私は中学生以上は診察させてもらっていますが、大人(18歳以上)しか診ない診療所も多く、児童精神医学というのは精神科の中でも独特の分野、専門性の高い分野であると認識されています。
私は摂食障害を診るようになったため、摂食障害の好発年齢である中学生・高校生を見る機会が増え、また大人の発達障害を診るようになったため、子どもの発達障害の理解も深まりました。普通の「児童精神科医」とは、専攻のルートが異なる感じです。
一般精神科医にとっての、子どもを診る難しさが、この本を読むと納得できます。子どもを診るためには、子ども本人を診るだけではダメで、学校、家庭、社会、いろんなところをみる視点が必要になります。「医学」だけでなく「教育」「養育」の視点が重なってきます。
そして、その子どもたちを「診断」するということ。これはもう「困難」というより「無理」といえるものになってくる。この図書では「神の領域」とまで書かれてました。私も、思春期の方の診断て本当に難しいと思っていましたが、医学の視点だけでなく教育養育社会が重なって、本人の困りごとになっているとしたら、それを分類し病名をつけることにこだわるよりも、困りごとを整理し個別対応していくのが現実的になると思います。
この本は、内容の多くが発達障害、特に自閉症グループに関することが多いです。それだけ、児童精神医学の中での、自閉症スペクトラムと言われる領域の子どもたちとその親をどう支援していくか、がとても大事なテーマなのだろうと思います。そしてそれらに併発する不安、うつにめぐる問題。発達トラウマと言われる問題。また、子どもの問題だけではなく、「育つ側のむずかしさ」を述べたのちに「育てる側のむずかしさ」として、家族の問題や、「子育て一般の問題」を上げています。

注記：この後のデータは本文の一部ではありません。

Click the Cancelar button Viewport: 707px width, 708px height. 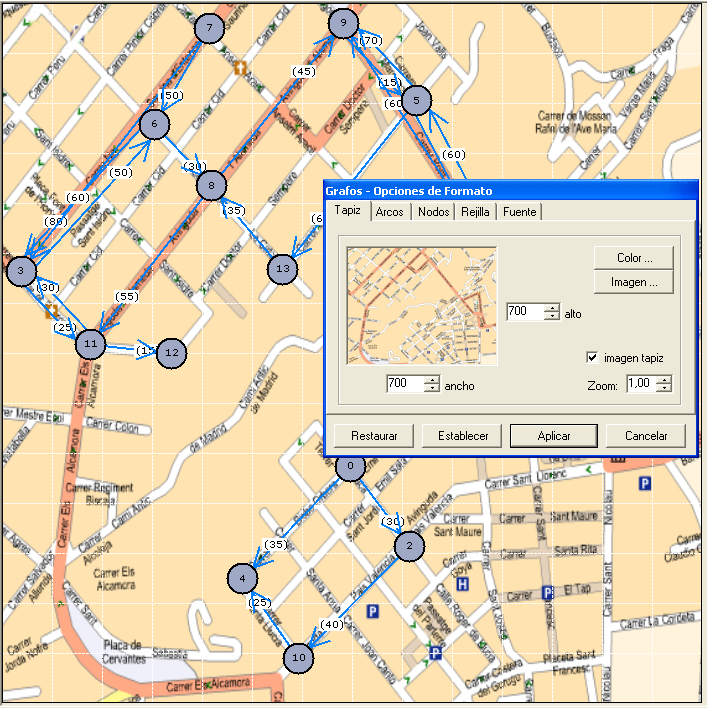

社会の変遷の中で、子育て環境や子どもを取り巻く環境、いじめ問題にも変化が起きていて、今の子どもたち、今の子育て世代はこんなふうになっているのか、と大変勉強になりました。
自分の経験の中で判断しようとせずに、今の子どもたち、今の子育て家庭、今の教育現場で一体何が起きているのか、常にアンテナを張りながら、困りごとに寄り添えるようにありたいと思います。